StreetStrider is the brand name for a mobile elliptical trainer. It was developed by David W. Kraus, who wrote the patent for the device. The StreetStrider duplicates the motion of a stationary elliptical trainer in a mobile device. The rider achieves a full-body weight-bearing low-impact high-cardiovascular workout while moving outdoors. With a branded trainer stand, adult StreetStrider models can be fashioned into stationary elliptical trainers, enabling indoor use during inclement weather. The StreetStrider can be used for physical fitness, weight loss, physical therapy, human-powered transport, and outdoor adventure.

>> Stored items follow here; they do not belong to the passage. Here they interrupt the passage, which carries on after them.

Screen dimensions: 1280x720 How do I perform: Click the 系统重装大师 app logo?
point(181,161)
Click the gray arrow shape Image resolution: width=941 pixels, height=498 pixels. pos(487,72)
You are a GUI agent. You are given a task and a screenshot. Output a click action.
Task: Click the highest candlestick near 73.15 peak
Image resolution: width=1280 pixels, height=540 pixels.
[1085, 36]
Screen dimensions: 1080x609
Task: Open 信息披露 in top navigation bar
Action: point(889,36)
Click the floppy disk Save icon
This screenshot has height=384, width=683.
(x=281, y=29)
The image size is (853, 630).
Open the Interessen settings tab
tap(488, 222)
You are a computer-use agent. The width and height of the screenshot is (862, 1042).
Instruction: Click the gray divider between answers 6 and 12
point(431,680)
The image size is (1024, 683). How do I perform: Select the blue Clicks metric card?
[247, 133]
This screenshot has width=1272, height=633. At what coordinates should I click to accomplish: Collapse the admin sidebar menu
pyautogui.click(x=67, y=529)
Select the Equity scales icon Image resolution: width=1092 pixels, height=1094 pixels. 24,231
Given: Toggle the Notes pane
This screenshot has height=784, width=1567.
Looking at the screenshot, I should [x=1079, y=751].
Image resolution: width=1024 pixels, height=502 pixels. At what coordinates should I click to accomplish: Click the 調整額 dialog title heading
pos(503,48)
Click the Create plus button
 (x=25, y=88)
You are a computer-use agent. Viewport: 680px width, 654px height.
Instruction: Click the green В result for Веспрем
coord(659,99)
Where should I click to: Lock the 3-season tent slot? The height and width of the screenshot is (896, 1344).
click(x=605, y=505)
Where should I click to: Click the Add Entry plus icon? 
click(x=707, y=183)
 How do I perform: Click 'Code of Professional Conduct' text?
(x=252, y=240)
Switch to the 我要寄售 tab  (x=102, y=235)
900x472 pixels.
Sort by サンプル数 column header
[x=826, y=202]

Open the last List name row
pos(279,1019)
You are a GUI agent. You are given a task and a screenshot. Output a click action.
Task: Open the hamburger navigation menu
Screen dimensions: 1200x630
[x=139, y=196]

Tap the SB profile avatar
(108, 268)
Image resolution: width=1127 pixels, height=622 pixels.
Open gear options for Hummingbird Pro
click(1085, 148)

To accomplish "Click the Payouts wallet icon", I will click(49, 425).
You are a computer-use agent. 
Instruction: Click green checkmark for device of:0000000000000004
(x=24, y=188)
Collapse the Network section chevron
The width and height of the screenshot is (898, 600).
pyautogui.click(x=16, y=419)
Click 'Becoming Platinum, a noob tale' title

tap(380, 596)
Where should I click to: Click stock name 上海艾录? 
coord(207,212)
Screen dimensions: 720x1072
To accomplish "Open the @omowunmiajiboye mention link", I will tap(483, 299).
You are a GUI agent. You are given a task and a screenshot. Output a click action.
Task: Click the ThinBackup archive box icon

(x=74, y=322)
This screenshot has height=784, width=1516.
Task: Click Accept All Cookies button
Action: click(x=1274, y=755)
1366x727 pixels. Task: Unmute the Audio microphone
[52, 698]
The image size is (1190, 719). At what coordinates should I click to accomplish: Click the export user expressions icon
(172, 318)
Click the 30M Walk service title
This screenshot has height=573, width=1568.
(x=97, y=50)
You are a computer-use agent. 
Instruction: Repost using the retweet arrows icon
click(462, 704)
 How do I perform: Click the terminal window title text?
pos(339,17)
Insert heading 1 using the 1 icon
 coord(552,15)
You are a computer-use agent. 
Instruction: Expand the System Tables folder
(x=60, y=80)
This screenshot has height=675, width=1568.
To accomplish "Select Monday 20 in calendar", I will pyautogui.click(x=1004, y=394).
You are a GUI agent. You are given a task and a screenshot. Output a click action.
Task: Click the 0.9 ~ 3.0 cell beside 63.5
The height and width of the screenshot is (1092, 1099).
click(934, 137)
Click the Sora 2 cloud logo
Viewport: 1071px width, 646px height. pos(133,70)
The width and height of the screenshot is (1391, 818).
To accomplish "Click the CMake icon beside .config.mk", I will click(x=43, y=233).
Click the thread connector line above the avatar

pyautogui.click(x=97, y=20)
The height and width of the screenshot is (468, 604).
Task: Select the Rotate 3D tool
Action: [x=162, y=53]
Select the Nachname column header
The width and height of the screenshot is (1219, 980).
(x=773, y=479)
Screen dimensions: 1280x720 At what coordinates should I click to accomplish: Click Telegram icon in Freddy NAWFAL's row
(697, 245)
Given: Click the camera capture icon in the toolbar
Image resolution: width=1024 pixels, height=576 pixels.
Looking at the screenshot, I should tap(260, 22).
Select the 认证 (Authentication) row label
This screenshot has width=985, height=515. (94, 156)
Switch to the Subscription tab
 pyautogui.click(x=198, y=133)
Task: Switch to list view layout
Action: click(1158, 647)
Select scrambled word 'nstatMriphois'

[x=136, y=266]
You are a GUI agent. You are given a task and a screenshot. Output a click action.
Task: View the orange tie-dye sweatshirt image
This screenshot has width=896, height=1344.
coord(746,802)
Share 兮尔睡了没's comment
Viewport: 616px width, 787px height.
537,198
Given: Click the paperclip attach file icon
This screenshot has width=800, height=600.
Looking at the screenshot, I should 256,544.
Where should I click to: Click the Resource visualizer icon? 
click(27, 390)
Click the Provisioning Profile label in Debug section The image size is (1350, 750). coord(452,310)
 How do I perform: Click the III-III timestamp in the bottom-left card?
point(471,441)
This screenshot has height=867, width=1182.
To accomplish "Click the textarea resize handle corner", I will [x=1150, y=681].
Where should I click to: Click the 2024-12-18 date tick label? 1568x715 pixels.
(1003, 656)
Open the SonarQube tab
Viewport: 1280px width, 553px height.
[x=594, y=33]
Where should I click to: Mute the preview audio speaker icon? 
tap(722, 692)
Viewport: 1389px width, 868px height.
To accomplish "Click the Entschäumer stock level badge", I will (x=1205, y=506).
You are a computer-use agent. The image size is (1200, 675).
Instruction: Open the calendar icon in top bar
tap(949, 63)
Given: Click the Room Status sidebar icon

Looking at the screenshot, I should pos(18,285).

The StreetStrider consists of a T-shaped lower frame to which two front wheels and a rear wheel containing a drive assembly are attached, and an upright frame to which two reciprocating arm levers are attached. Two elongated foot platforms on either side of the lower frame are attached to cranks as part of the drive assembly, which, as with bicycle drivetrain systems, also includes a hub, a rotating axle, and an internal hub gear system translating the axle rotation to the hub. The StreetStrider drive assembly is either chained or chainless direct drive, depending on model. The lower end of each arm lever is attached to the front end of each foot platform, which, by connection in the rear to the rotating crank arm and in the front to the pivoting arm lever, moves generally in an elliptical path. The device also includes a leaning mechanism for steering, as well as brakes and multiple gearing.